BRIEF: Exactly as they stand, set down the following records once more.

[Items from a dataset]
• • • •

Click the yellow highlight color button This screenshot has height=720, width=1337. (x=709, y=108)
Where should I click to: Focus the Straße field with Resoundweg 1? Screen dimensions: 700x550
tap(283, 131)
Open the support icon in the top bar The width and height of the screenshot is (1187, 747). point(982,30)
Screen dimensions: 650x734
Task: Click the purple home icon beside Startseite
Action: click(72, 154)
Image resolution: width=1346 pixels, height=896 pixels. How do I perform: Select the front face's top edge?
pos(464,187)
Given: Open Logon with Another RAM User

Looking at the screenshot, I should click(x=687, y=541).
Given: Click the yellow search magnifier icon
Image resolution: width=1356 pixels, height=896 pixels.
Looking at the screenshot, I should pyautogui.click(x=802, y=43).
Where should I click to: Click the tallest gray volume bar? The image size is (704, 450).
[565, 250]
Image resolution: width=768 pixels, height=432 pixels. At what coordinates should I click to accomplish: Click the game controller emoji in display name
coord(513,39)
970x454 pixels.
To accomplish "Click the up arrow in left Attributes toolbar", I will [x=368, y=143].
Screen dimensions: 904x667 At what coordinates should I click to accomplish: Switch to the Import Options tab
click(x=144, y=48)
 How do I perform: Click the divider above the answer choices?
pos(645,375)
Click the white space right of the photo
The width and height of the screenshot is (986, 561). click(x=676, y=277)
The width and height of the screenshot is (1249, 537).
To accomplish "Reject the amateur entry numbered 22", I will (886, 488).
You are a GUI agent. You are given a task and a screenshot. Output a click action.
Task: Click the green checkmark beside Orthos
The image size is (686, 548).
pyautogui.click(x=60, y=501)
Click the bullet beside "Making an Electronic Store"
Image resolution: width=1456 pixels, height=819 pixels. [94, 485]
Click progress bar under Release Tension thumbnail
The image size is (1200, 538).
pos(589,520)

• • • •

FINAL ANSWER:
Click the yellow highlight color button This screenshot has height=720, width=1337. (x=709, y=108)
Where should I click to: Focus the Straße field with Resoundweg 1? Screen dimensions: 700x550
tap(283, 131)
Open the support icon in the top bar The width and height of the screenshot is (1187, 747). point(982,30)
Screen dimensions: 650x734
Task: Click the purple home icon beside Startseite
Action: click(72, 154)
Image resolution: width=1346 pixels, height=896 pixels. How do I perform: Select the front face's top edge?
pos(464,187)
Given: Open Logon with Another RAM User

Looking at the screenshot, I should click(x=687, y=541).
Given: Click the yellow search magnifier icon
Image resolution: width=1356 pixels, height=896 pixels.
Looking at the screenshot, I should pyautogui.click(x=802, y=43).
Where should I click to: Click the tallest gray volume bar? The image size is (704, 450).
[565, 250]
Image resolution: width=768 pixels, height=432 pixels. At what coordinates should I click to accomplish: Click the game controller emoji in display name
coord(513,39)
970x454 pixels.
To accomplish "Click the up arrow in left Attributes toolbar", I will [x=368, y=143].
Screen dimensions: 904x667 At what coordinates should I click to accomplish: Switch to the Import Options tab
click(x=144, y=48)
 How do I perform: Click the divider above the answer choices?
pos(645,375)
Click the white space right of the photo
The width and height of the screenshot is (986, 561). click(x=676, y=277)
The width and height of the screenshot is (1249, 537).
To accomplish "Reject the amateur entry numbered 22", I will (886, 488).
You are a GUI agent. You are given a task and a screenshot. Output a click action.
Task: Click the green checkmark beside Orthos
The image size is (686, 548).
pyautogui.click(x=60, y=501)
Click the bullet beside "Making an Electronic Store"
Image resolution: width=1456 pixels, height=819 pixels. [94, 485]
Click progress bar under Release Tension thumbnail
The image size is (1200, 538).
pos(589,520)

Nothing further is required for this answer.